ACTION ITEM:
Each line from the one holding "The width and" to the last line of the listing must be set down exactly. No pictures are to be included.

═══ MATERIAL FOR THIS EXERCISE ═══

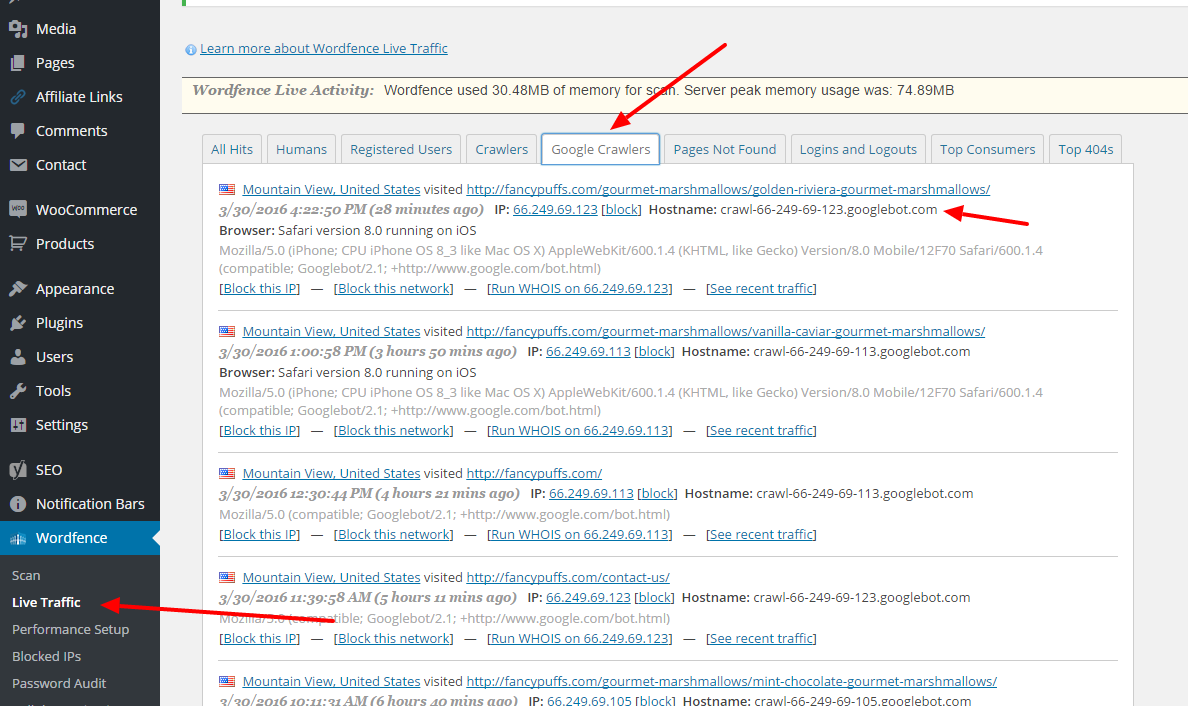Click the Contact envelope icon
The image size is (1188, 706).
point(18,164)
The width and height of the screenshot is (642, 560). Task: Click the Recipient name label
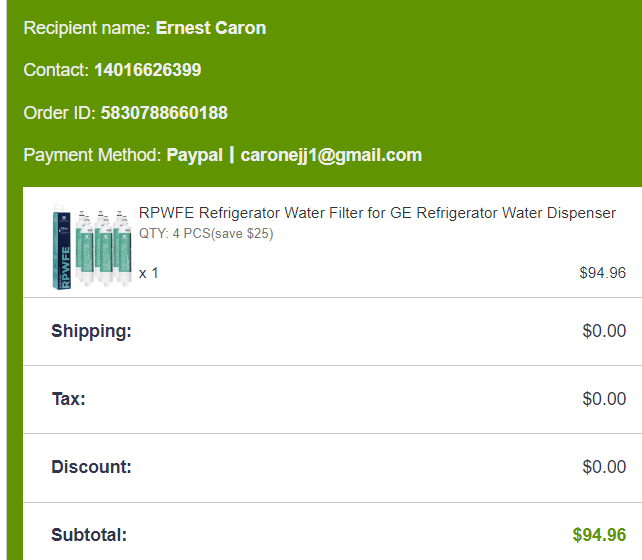click(x=87, y=28)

═══

EXERCISE OUTPUT:
The width and height of the screenshot is (642, 560). Task: Click the Recipient name label
click(x=87, y=28)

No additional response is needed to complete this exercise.